- **Problem to solve**
Edit the entries below so that "Screen dimensions" becomes "Display size" wherever it occurs, leaving everything else as it is.

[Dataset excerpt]
● ● ● ● ● ● ●

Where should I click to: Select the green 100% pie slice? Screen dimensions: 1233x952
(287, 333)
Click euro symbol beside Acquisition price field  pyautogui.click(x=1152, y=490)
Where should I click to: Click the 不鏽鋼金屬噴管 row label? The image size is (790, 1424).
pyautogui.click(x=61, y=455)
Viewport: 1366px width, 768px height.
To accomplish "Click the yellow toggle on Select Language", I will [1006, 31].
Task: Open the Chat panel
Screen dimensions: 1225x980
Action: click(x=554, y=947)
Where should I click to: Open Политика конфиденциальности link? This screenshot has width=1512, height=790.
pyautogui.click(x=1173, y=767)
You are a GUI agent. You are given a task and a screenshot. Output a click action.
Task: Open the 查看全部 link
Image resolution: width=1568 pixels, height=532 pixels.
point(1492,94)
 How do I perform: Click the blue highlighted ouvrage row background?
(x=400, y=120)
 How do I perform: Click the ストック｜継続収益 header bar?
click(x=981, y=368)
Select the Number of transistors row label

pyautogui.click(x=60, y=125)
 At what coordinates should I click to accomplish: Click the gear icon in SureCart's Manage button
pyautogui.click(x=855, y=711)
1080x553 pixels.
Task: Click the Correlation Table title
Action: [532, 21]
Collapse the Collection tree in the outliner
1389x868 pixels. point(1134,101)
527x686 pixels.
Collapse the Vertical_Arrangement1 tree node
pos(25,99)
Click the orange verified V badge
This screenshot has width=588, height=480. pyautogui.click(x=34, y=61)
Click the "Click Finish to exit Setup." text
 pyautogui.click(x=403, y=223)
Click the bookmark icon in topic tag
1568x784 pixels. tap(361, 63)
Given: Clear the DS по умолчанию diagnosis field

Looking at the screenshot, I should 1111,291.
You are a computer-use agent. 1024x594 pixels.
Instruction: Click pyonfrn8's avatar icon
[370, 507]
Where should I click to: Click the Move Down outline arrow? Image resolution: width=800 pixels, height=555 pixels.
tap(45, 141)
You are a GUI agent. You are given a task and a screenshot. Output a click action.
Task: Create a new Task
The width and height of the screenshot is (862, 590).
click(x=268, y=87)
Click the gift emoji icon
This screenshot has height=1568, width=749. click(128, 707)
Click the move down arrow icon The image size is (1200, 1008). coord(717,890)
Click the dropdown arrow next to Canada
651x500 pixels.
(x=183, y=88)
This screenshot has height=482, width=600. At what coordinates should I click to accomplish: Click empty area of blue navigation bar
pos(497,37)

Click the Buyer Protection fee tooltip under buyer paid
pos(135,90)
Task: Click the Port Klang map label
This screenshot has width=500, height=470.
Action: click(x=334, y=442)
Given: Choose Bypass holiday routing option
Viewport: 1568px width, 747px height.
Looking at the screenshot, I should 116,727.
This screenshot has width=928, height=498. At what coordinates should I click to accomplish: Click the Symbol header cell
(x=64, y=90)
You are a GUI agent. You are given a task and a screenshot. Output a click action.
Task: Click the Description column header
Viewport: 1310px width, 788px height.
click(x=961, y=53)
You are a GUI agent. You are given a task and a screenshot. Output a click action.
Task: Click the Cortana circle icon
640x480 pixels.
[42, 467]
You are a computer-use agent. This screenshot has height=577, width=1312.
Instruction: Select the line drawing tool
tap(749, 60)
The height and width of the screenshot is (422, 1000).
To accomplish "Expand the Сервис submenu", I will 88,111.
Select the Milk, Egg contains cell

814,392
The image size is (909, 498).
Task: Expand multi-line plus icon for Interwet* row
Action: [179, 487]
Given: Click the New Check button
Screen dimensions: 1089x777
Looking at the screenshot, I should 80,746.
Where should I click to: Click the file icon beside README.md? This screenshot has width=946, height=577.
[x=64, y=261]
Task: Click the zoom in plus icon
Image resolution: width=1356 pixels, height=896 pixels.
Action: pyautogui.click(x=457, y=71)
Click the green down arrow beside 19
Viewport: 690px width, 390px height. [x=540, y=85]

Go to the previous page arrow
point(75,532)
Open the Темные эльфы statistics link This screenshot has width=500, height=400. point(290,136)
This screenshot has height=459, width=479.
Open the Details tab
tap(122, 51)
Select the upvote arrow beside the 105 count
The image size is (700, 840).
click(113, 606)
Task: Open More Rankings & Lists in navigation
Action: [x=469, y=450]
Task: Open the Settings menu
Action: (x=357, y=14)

● ● ● ● ● ● ●

- **Answer to this problem**
Where should I click to: Select the green 100% pie slice? Display size: 1233x952
(287, 333)
Click euro symbol beside Acquisition price field  pyautogui.click(x=1152, y=490)
Where should I click to: Click the 不鏽鋼金屬噴管 row label? The image size is (790, 1424).
pyautogui.click(x=61, y=455)
Viewport: 1366px width, 768px height.
To accomplish "Click the yellow toggle on Select Language", I will [1006, 31].
Task: Open the Chat panel
Display size: 1225x980
Action: click(x=554, y=947)
Where should I click to: Open Политика конфиденциальности link? This screenshot has width=1512, height=790.
pyautogui.click(x=1173, y=767)
You are a GUI agent. You are given a task and a screenshot. Output a click action.
Task: Open the 查看全部 link
Image resolution: width=1568 pixels, height=532 pixels.
point(1492,94)
 How do I perform: Click the blue highlighted ouvrage row background?
(x=400, y=120)
 How do I perform: Click the ストック｜継続収益 header bar?
click(x=981, y=368)
Select the Number of transistors row label

pyautogui.click(x=60, y=125)
 At what coordinates should I click to accomplish: Click the gear icon in SureCart's Manage button
pyautogui.click(x=855, y=711)
1080x553 pixels.
Task: Click the Correlation Table title
Action: [532, 21]
Collapse the Collection tree in the outliner
1389x868 pixels. point(1134,101)
527x686 pixels.
Collapse the Vertical_Arrangement1 tree node
pos(25,99)
Click the orange verified V badge
This screenshot has width=588, height=480. pyautogui.click(x=34, y=61)
Click the "Click Finish to exit Setup." text
 pyautogui.click(x=403, y=223)
Click the bookmark icon in topic tag
1568x784 pixels. tap(361, 63)
Given: Clear the DS по умолчанию diagnosis field

Looking at the screenshot, I should 1111,291.
You are a computer-use agent. 1024x594 pixels.
Instruction: Click pyonfrn8's avatar icon
[370, 507]
Where should I click to: Click the Move Down outline arrow? Image resolution: width=800 pixels, height=555 pixels.
tap(45, 141)
You are a GUI agent. You are given a task and a screenshot. Output a click action.
Task: Create a new Task
The width and height of the screenshot is (862, 590).
click(x=268, y=87)
Click the gift emoji icon
This screenshot has height=1568, width=749. click(128, 707)
Click the move down arrow icon The image size is (1200, 1008). coord(717,890)
Click the dropdown arrow next to Canada
651x500 pixels.
(x=183, y=88)
This screenshot has height=482, width=600. At what coordinates should I click to accomplish: Click empty area of blue navigation bar
pos(497,37)

Click the Buyer Protection fee tooltip under buyer paid
pos(135,90)
Task: Click the Port Klang map label
This screenshot has width=500, height=470.
Action: click(x=334, y=442)
Given: Choose Bypass holiday routing option
Viewport: 1568px width, 747px height.
Looking at the screenshot, I should 116,727.
This screenshot has width=928, height=498. At what coordinates should I click to accomplish: Click the Symbol header cell
(x=64, y=90)
You are a GUI agent. You are given a task and a screenshot. Output a click action.
Task: Click the Description column header
Viewport: 1310px width, 788px height.
click(x=961, y=53)
You are a GUI agent. You are given a task and a screenshot. Output a click action.
Task: Click the Cortana circle icon
640x480 pixels.
[42, 467]
You are a computer-use agent. This screenshot has height=577, width=1312.
Instruction: Select the line drawing tool
tap(749, 60)
The height and width of the screenshot is (422, 1000).
To accomplish "Expand the Сервис submenu", I will 88,111.
Select the Milk, Egg contains cell

814,392
The image size is (909, 498).
Task: Expand multi-line plus icon for Interwet* row
Action: [179, 487]
Given: Click the New Check button
Display size: 1089x777
Looking at the screenshot, I should 80,746.
Where should I click to: Click the file icon beside README.md? This screenshot has width=946, height=577.
[x=64, y=261]
Task: Click the zoom in plus icon
Image resolution: width=1356 pixels, height=896 pixels.
Action: pyautogui.click(x=457, y=71)
Click the green down arrow beside 19
Viewport: 690px width, 390px height. [x=540, y=85]

Go to the previous page arrow
point(75,532)
Open the Темные эльфы statistics link This screenshot has width=500, height=400. point(290,136)
This screenshot has height=459, width=479.
Open the Details tab
tap(122, 51)
Select the upvote arrow beside the 105 count
The image size is (700, 840).
click(113, 606)
Task: Open More Rankings & Lists in navigation
Action: [x=469, y=450]
Task: Open the Settings menu
Action: (x=357, y=14)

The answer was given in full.